On the eve of one of the most significant events in my year, I’m sitting in my motel room in Kandos contemplating the self-indulgence of being here – missing half the school holidays with my family, taking a week or two away from paid work and spending more money and time on my art, for which there is no monetary return.
I’ve spent the past 24 hours plus installing my new installation, documenting it and helping a few others around town install their works. I’ve spent two nights now sharing a wine or two with other artists at low-key events leading up to the first day of Cementa15 – four days of celebrating the diversity of contemporary art in a regional context. A rare event indeed.
So, why do I have this feeling that what I’m doing isn’t part of the ‘real world’?
I’ve been leading a double life for some years now. In some circles I’m known for my work as a journalist and communications consultant (some might say this is something quite tangible or credible); in other circles, I’m Kim V. Goldsmith – artist. Few know me in both capacities.
I’ve been a creative for as long as I can remember – as a writer, visual artist, digital media artist and more recently as an installation artist and social media content developer.
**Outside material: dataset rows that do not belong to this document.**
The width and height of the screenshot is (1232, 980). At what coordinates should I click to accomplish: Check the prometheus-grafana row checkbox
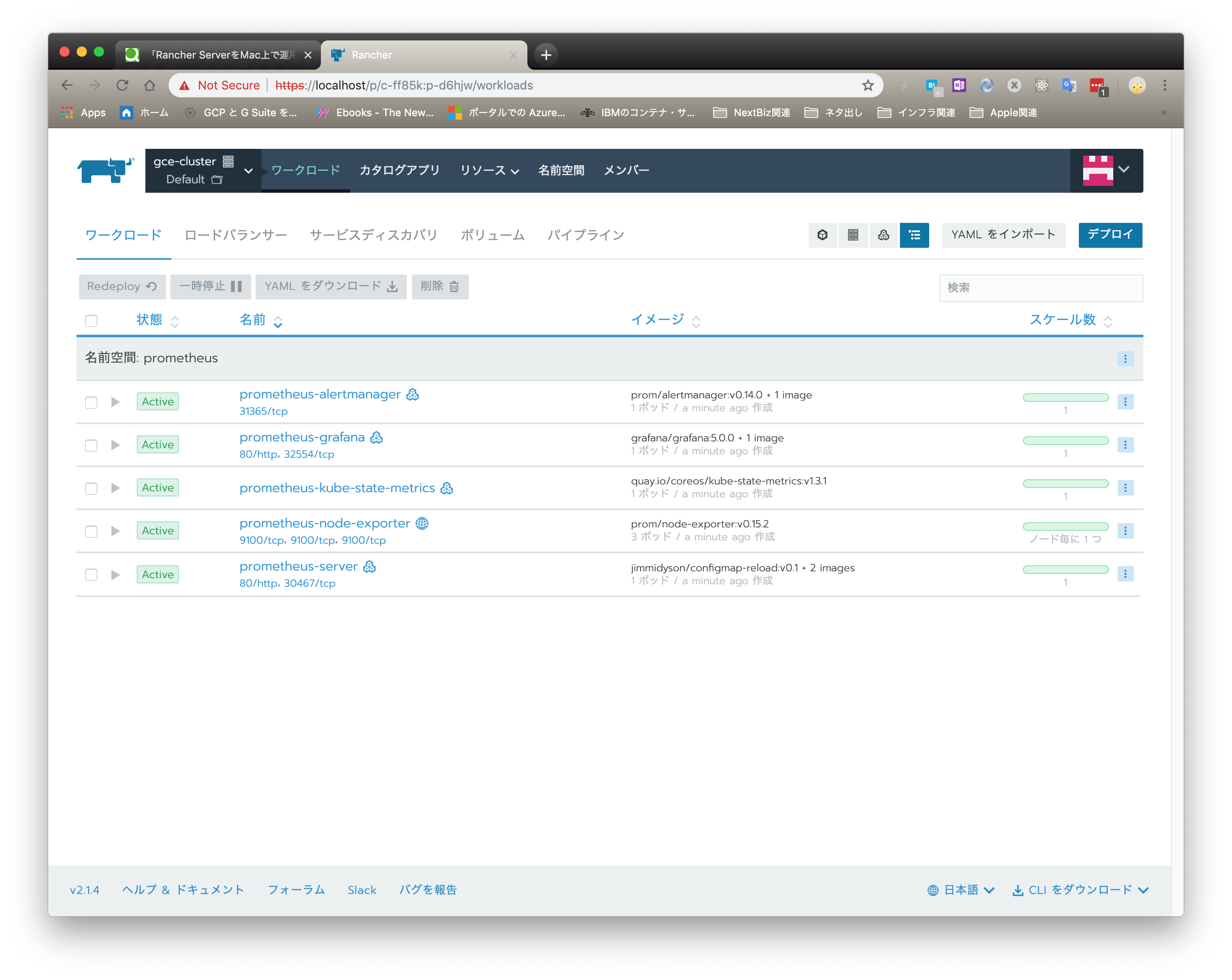[x=91, y=444]
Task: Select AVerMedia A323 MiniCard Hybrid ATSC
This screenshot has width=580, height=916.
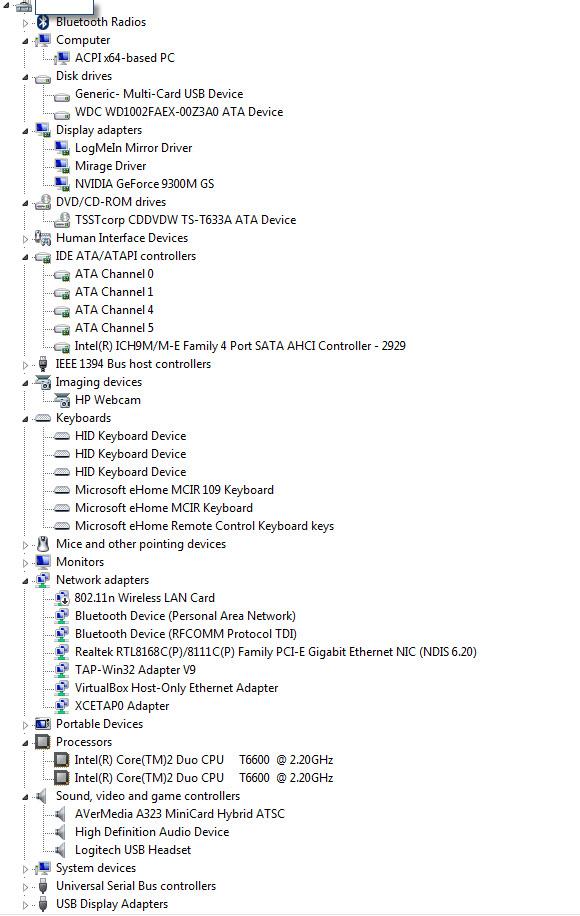Action: click(179, 814)
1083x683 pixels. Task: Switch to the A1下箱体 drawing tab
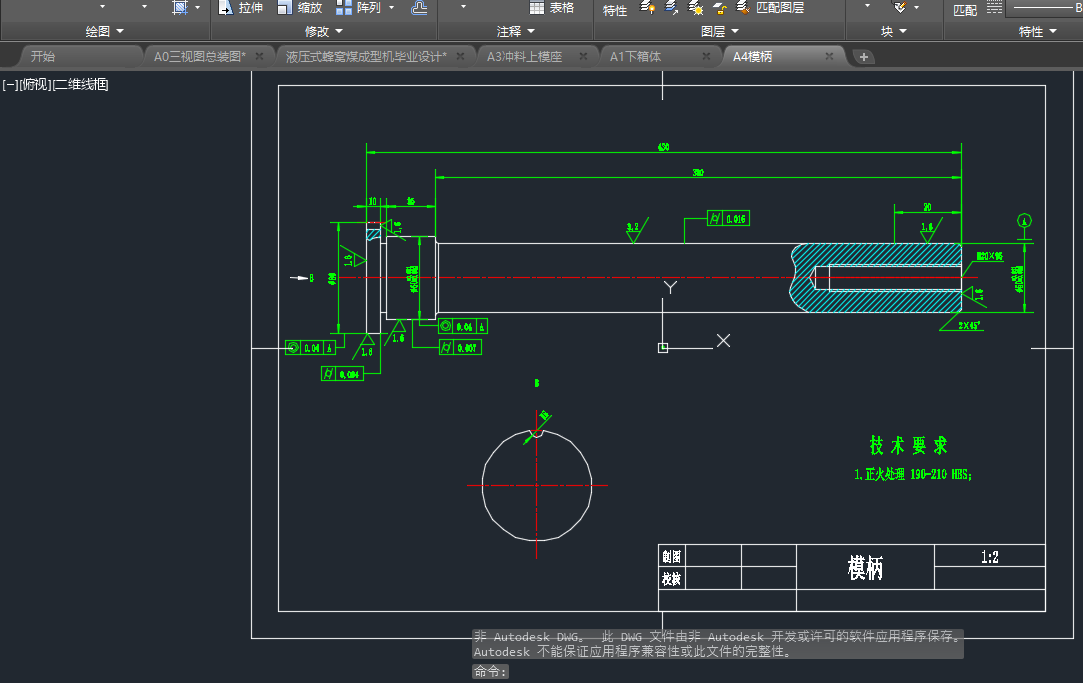coord(635,57)
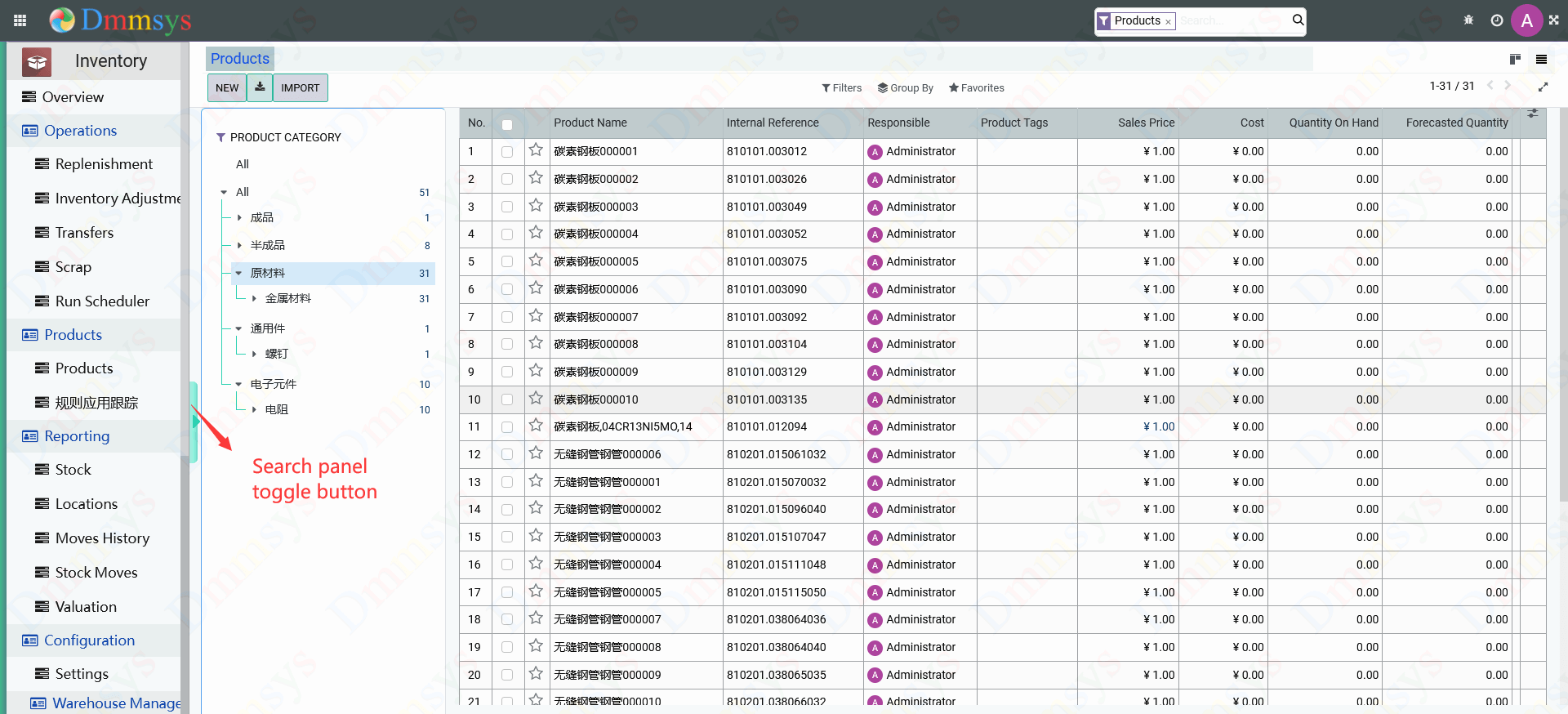Expand the 成品 category node
The image size is (1568, 714).
tap(239, 218)
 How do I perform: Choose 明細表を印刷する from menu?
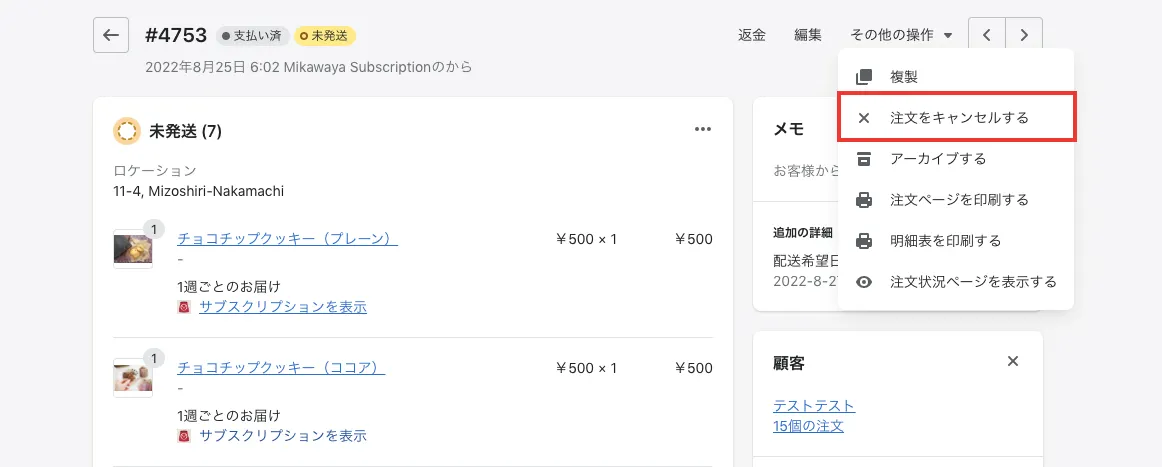(944, 241)
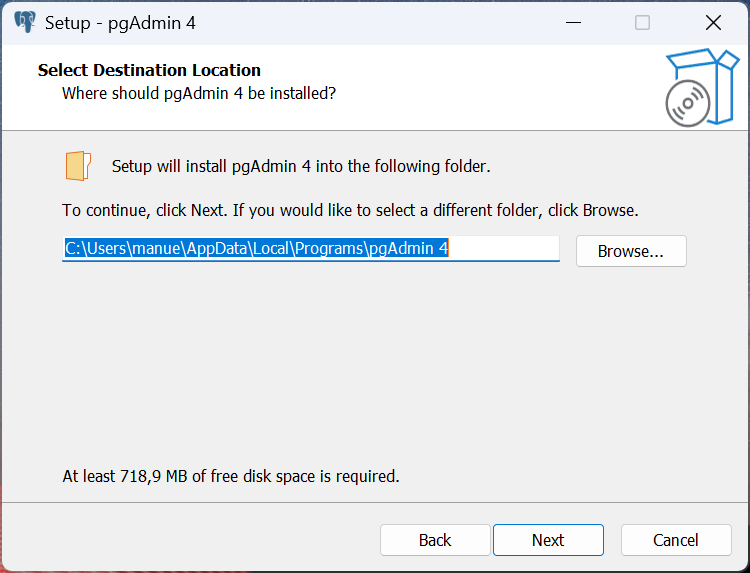Click "Where should pgAdmin 4 be installed?" subtitle
750x573 pixels.
click(199, 93)
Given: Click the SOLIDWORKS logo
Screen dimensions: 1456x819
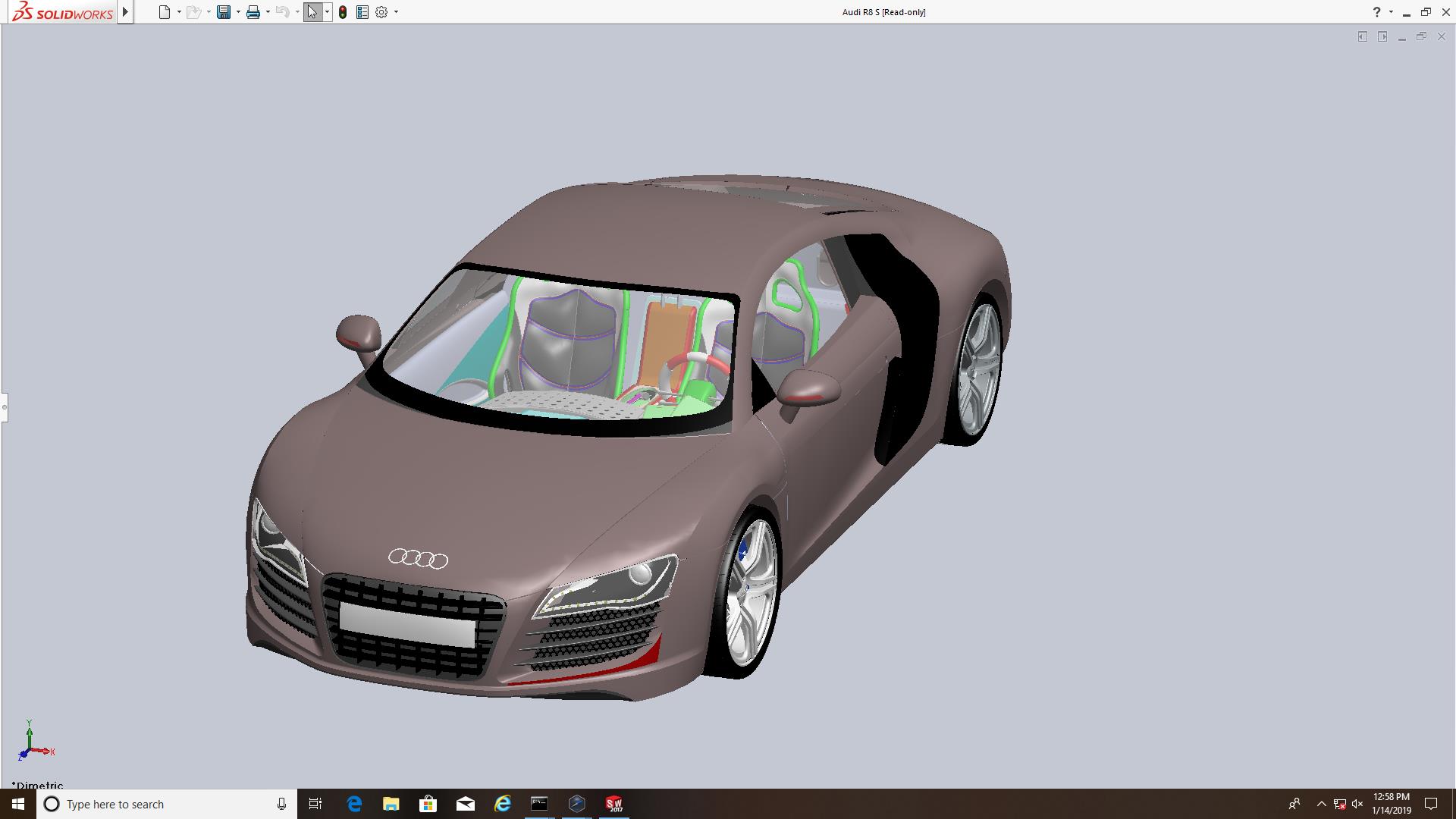Looking at the screenshot, I should tap(64, 12).
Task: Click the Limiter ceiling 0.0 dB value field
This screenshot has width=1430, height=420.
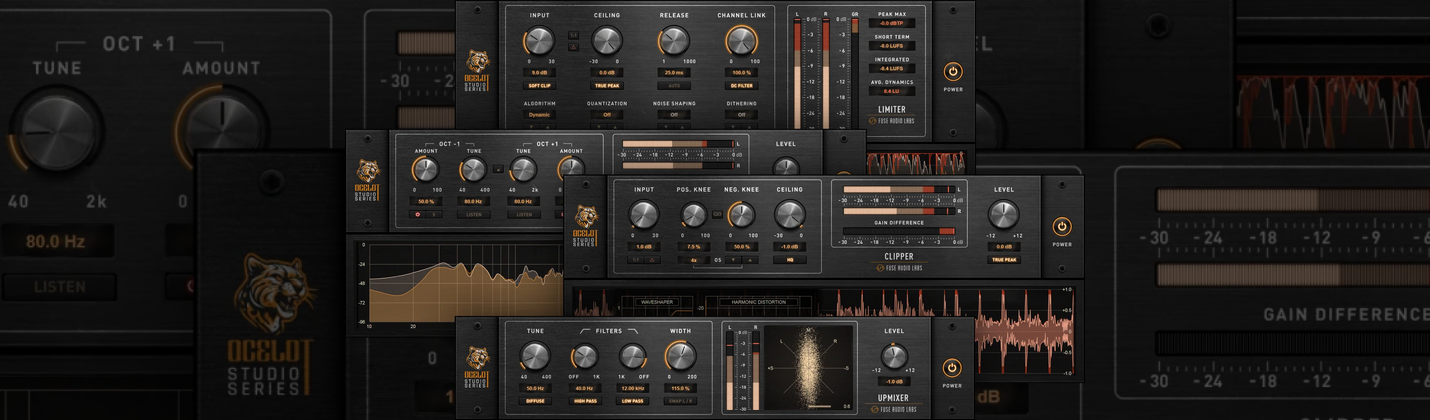Action: tap(607, 73)

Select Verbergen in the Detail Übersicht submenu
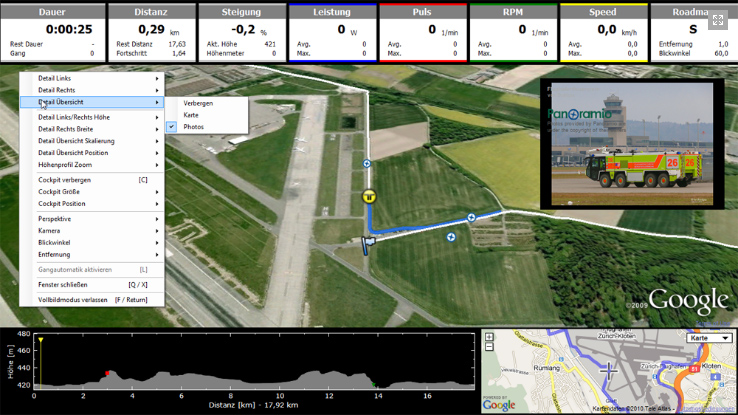[x=198, y=103]
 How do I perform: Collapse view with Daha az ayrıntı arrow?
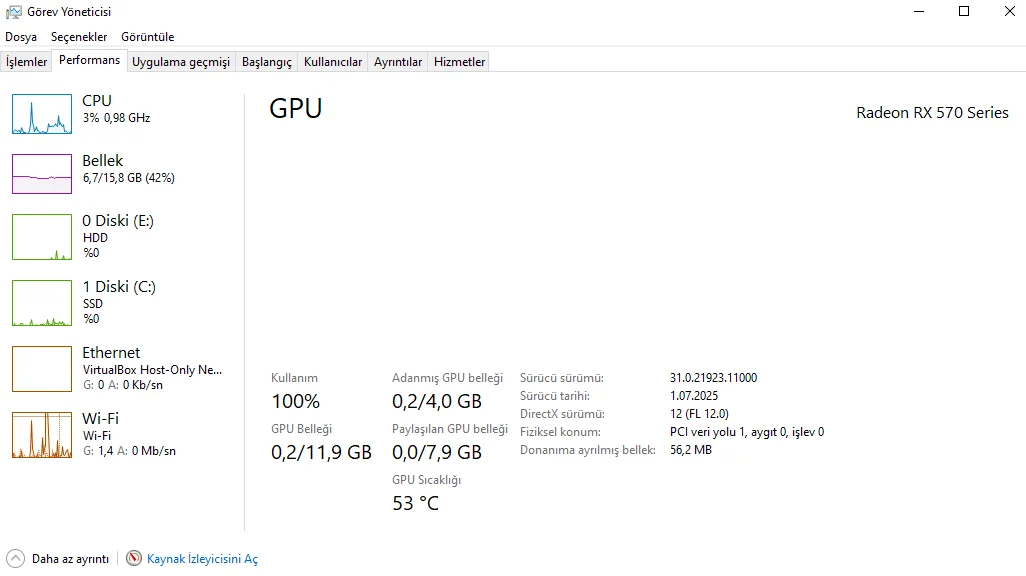coord(15,559)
Growing up, my family only ever considered this creativity to be a hobby, an interest – certainly nothing worth bothering to ask about or to support. Even some of my closest friends don’t really show any interest in my artistic life short of polite enquiry, if that.
So, despite a small part of me feeling this week at Cementa15 is an indulgence, there’s another part of me arguing loudly that it’s amongst some of the artists here that I feel most at home. In less than two days, I’ve connected with people I’ve spoken to only briefly before or who I’ve never previously met, but who I feel instinctively understand me and where I’m coming from – no explanation required (except for the painter who thought I was did restorations instead of installations). There’s a real curiosity about my work for the festival, the logistics, the issues I may be having, and a genuine interest in helping – and knowing the importance of getting it right.
We don’t always ‘get’ each other’s work – a misconception about art in general. Hey, we don’t always like each other’s work. But we care about the creation, sharing, discussion about and presentation of that work and engage with each other at that level.
So put simply, if you don’t get my creativity, you don’t get me. If you can’t be bothered to ask about my creative endeavours, you don’t really care about what’s important to me. It’s not something I choose to do, it’s something I have to do to make sense of my world.
It isn’t an indulgence, it’s my oxygen.